↓

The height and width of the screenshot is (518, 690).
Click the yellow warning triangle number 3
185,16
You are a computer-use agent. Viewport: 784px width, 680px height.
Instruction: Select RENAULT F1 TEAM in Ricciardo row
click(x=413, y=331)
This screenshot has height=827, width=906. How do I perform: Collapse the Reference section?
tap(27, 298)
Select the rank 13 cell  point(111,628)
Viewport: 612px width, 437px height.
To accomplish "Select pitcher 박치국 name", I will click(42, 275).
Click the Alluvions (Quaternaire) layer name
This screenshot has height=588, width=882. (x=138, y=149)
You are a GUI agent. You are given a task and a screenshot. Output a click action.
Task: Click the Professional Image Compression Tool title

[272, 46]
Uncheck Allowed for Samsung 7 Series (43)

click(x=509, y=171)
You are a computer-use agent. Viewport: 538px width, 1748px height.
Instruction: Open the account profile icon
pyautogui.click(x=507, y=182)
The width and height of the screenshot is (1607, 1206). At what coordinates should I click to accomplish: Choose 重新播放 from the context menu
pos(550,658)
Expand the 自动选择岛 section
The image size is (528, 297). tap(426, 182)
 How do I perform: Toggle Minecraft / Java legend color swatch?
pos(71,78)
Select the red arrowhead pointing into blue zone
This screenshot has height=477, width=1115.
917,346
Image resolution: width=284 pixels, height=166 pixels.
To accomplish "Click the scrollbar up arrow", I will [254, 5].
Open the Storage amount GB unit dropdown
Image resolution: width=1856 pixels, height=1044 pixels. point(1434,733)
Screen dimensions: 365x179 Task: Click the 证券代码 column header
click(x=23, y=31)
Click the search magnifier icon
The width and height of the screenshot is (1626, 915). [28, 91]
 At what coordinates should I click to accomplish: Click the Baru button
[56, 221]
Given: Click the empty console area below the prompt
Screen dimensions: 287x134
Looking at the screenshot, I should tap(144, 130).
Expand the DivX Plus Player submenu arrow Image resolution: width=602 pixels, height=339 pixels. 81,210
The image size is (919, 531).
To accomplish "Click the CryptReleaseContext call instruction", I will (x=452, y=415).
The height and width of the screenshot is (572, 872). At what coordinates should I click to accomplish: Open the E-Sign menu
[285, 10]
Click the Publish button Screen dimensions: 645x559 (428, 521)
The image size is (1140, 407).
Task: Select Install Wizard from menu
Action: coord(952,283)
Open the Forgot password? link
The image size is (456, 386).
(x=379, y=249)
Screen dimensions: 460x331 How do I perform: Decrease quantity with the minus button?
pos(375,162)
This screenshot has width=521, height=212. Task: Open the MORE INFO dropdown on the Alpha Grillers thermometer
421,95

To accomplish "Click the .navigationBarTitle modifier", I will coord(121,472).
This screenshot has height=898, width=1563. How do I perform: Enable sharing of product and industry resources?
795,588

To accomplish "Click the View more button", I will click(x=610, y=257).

↑

**What you have to do**
Please count how many lines of the material above contain the string "from". Reply with the number alone.

**The solution**
2